--- TASK TO COMPLETE ---
Copy out every line of the records where the string "will" occurs.

--- SUPPLIED DATA ---
....

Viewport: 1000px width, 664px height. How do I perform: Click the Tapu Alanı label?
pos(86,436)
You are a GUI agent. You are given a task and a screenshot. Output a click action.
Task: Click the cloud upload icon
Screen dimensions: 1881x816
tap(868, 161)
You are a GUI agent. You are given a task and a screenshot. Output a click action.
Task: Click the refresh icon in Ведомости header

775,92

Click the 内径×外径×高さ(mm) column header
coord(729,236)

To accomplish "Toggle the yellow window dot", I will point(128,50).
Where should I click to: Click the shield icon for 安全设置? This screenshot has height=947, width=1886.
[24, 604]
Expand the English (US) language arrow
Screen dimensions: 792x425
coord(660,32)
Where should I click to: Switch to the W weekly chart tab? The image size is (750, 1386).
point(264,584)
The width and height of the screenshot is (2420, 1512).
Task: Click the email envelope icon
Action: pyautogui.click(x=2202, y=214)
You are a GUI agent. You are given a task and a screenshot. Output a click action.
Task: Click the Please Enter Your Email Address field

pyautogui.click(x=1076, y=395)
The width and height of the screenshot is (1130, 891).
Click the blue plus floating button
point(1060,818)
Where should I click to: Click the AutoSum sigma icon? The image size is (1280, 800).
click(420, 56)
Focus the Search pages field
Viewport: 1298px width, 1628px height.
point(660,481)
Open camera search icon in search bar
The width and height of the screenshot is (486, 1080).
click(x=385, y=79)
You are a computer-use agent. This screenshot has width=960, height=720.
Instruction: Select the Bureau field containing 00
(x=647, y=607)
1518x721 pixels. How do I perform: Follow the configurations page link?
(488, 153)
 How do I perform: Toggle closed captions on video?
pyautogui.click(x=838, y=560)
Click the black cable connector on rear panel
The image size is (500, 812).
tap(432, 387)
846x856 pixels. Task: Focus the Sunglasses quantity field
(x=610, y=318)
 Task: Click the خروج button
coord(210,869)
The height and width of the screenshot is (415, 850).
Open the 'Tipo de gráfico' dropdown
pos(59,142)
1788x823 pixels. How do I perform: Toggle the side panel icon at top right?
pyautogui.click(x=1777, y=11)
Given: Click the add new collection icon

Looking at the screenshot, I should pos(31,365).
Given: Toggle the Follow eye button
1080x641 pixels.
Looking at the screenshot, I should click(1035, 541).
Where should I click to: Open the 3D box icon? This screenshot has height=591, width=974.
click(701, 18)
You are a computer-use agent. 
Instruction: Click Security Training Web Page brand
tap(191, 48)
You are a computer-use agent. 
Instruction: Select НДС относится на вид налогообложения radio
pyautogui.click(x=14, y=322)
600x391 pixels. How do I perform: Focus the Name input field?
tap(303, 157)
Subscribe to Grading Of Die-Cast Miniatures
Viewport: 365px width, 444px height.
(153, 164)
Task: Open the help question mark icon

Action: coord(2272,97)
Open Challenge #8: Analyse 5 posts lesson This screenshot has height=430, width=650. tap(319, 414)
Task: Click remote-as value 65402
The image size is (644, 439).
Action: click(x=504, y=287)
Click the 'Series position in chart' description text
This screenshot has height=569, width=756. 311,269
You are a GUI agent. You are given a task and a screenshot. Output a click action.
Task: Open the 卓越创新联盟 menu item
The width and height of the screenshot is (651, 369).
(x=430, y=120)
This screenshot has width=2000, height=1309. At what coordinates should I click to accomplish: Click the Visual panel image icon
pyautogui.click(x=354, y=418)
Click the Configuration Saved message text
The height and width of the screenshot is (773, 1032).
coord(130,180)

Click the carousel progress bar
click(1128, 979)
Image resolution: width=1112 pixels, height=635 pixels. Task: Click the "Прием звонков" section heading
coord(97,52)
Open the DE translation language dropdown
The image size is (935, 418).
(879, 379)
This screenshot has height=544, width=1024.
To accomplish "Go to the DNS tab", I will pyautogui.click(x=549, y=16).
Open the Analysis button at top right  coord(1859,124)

....

--- REPLY ---
To accomplish "Toggle the yellow window dot", I will point(128,50).
To accomplish "Go to the DNS tab", I will pyautogui.click(x=549, y=16).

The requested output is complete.